** START Reading text **

Magnetism

Cross Products and Bivectors

Magnetic fields, magnetic moments, magnetisations and so on are generally considered to be vectors (or vector fields). In 3D, this description works fine, and formulae relating magnetic fields to anything else just need to use cross products. For example, two of Maxwell’s equations are

 \begin{multiline} \nabla \times E & = -\frac{\partial B}{\partial t} \\ \nabla \times B & = \mu_0 \big ( J + \epsilon_0 \frac{\partial E}{\partial t} \big ) \end{multiline} 

where in both directions, going between E and B requires the cross product. In 4D, there is no cross product, so we’ll have to generalise our description magnetism first.

** END Reading text **
** START Data shown **

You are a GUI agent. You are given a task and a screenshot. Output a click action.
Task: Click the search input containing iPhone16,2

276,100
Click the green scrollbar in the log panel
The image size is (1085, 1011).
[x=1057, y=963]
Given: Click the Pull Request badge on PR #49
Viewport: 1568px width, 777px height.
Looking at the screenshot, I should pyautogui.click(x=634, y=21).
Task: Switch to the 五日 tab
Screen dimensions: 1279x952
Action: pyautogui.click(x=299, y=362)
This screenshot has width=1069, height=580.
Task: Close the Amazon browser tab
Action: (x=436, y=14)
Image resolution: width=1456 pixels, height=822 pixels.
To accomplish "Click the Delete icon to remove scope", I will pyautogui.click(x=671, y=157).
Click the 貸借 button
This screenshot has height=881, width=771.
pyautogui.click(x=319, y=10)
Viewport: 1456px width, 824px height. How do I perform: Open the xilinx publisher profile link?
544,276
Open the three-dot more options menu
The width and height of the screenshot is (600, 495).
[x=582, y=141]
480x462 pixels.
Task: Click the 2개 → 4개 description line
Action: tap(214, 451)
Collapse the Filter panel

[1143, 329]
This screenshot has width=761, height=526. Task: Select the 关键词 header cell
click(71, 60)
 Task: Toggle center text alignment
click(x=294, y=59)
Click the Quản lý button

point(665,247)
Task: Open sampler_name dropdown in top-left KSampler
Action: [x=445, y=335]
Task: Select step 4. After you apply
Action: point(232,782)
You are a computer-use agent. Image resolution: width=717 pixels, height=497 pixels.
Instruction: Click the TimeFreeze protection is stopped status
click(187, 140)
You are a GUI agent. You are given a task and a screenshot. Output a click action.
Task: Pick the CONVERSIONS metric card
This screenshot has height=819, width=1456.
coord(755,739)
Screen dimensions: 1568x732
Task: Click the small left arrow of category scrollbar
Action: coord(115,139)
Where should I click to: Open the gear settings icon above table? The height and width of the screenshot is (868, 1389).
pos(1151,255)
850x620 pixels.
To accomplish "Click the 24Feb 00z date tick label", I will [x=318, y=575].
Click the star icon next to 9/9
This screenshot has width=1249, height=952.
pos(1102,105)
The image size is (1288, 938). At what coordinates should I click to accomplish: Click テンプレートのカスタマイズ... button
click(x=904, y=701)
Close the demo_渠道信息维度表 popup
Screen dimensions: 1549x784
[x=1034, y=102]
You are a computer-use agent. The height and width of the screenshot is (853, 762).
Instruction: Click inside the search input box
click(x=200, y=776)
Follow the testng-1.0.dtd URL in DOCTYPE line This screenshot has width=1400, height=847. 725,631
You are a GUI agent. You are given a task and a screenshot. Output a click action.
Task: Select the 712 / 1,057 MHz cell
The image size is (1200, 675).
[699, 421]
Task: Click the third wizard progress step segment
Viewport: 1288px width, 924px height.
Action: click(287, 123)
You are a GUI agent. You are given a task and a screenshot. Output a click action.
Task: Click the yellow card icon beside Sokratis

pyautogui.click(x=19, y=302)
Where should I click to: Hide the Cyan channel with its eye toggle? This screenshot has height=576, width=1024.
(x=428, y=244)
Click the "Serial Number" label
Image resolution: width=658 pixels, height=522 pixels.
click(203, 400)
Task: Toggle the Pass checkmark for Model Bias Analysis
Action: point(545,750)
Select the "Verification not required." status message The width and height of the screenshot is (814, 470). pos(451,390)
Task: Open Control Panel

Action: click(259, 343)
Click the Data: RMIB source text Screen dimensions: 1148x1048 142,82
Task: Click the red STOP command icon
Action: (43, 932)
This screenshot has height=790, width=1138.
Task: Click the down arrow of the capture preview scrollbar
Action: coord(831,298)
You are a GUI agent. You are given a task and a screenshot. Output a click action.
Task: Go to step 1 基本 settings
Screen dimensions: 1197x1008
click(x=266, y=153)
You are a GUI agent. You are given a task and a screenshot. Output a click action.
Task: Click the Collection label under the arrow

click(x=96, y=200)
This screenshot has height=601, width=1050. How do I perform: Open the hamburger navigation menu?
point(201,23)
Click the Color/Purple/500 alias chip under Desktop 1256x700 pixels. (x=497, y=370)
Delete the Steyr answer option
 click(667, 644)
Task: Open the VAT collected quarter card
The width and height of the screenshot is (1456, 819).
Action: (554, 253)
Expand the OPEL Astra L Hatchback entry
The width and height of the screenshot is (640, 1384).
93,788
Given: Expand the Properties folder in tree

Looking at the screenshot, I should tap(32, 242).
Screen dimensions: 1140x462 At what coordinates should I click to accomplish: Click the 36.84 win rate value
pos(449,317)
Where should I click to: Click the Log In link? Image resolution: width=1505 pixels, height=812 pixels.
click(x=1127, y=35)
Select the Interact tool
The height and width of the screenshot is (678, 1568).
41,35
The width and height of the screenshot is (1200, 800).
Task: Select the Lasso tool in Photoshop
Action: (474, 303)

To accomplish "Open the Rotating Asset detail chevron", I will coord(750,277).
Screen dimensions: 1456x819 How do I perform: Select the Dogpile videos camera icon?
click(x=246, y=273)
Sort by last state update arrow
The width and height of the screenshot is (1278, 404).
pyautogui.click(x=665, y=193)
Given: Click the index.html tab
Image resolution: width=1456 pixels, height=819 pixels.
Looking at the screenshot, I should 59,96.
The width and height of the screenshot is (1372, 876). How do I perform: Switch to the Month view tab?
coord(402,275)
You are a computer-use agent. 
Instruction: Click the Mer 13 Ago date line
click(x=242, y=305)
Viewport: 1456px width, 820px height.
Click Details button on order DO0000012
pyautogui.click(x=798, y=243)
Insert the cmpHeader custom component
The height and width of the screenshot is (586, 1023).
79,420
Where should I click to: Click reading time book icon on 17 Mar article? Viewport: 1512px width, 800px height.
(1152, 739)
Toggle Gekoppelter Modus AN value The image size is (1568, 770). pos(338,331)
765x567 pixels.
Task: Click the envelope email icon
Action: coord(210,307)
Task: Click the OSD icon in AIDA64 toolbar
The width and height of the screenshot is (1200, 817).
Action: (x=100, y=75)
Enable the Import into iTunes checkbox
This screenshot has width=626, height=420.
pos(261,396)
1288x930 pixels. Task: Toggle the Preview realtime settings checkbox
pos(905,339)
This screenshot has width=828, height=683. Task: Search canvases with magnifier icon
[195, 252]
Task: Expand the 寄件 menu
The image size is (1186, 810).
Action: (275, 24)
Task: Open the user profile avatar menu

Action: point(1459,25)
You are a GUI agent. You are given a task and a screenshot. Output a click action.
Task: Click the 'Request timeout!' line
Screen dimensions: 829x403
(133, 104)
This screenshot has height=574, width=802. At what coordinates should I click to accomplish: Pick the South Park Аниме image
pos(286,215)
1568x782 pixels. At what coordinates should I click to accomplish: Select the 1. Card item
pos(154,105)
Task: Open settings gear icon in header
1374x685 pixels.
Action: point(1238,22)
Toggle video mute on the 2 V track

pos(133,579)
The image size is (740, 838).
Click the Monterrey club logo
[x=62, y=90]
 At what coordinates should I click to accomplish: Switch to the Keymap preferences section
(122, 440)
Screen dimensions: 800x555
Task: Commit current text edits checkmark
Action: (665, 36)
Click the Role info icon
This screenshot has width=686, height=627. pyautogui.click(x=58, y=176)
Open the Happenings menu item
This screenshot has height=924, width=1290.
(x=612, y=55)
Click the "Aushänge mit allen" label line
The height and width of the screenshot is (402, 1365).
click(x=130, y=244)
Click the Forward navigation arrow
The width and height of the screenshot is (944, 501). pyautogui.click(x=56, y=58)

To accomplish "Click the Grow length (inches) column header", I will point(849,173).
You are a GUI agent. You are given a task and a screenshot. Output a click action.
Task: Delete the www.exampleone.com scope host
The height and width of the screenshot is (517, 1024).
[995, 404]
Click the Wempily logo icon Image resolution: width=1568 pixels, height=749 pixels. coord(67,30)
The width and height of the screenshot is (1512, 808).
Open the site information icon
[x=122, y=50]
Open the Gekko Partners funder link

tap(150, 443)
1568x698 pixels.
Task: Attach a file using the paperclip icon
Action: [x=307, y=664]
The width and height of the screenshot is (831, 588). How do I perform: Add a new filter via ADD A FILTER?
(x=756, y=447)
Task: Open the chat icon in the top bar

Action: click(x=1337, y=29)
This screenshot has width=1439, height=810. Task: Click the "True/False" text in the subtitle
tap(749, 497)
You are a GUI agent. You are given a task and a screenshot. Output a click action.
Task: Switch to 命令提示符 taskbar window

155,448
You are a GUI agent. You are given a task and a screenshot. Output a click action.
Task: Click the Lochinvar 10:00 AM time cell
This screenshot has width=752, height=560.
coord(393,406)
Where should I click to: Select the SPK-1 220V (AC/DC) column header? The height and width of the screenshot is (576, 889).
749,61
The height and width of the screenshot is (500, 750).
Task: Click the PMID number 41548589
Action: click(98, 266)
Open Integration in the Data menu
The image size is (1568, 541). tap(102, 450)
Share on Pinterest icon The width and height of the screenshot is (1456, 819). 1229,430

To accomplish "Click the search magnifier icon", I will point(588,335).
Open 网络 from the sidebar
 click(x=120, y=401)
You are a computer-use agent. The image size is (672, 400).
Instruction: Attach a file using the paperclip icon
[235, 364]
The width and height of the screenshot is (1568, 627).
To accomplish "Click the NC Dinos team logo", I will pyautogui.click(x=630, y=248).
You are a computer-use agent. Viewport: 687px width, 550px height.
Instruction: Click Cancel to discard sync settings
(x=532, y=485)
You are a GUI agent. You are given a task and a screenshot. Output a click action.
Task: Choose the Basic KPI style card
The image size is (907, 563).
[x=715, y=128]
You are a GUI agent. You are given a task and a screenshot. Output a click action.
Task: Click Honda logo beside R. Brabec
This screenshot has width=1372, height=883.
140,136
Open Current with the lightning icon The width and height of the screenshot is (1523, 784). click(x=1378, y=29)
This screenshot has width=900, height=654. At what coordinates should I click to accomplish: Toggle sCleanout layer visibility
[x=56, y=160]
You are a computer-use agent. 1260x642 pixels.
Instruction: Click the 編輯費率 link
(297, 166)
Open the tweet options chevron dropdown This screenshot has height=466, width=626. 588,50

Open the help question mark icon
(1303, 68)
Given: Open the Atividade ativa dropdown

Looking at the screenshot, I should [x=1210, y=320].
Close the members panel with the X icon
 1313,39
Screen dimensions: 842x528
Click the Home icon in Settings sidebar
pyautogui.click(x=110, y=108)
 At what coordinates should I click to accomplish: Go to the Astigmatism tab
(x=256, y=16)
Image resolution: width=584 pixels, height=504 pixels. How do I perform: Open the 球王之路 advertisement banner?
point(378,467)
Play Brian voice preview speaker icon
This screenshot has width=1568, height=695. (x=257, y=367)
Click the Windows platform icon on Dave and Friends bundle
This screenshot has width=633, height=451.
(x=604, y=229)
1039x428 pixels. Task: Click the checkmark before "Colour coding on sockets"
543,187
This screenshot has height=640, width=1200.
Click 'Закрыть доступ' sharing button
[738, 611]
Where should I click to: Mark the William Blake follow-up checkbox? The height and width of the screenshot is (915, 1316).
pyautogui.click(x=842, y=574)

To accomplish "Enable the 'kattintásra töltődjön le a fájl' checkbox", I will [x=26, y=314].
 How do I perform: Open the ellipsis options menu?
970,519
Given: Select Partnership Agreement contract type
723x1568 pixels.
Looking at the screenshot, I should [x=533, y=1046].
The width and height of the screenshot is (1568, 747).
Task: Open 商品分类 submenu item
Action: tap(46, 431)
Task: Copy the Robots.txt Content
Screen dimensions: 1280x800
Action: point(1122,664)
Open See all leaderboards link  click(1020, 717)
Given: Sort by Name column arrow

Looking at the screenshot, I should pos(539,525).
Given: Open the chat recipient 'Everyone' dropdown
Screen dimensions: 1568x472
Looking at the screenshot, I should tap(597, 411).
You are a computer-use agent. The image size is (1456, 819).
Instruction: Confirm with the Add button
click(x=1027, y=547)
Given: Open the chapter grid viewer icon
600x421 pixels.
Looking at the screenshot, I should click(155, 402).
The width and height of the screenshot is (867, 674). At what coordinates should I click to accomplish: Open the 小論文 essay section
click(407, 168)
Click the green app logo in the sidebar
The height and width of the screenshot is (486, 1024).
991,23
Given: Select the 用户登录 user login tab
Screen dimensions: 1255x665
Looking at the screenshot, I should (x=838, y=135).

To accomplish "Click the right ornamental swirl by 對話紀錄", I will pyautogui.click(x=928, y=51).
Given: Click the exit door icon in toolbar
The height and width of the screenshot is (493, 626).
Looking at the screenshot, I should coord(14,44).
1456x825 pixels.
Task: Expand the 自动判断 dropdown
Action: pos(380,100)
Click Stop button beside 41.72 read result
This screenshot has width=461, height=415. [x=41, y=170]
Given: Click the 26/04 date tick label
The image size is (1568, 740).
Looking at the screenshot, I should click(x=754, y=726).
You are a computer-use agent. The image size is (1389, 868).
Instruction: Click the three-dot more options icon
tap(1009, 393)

** END Data shown **

== Exercise objective ==
According to the magnetism text, why must the description of magnetism be generalized before working in 4D?

== Correct response ==
In 4D there is no cross product.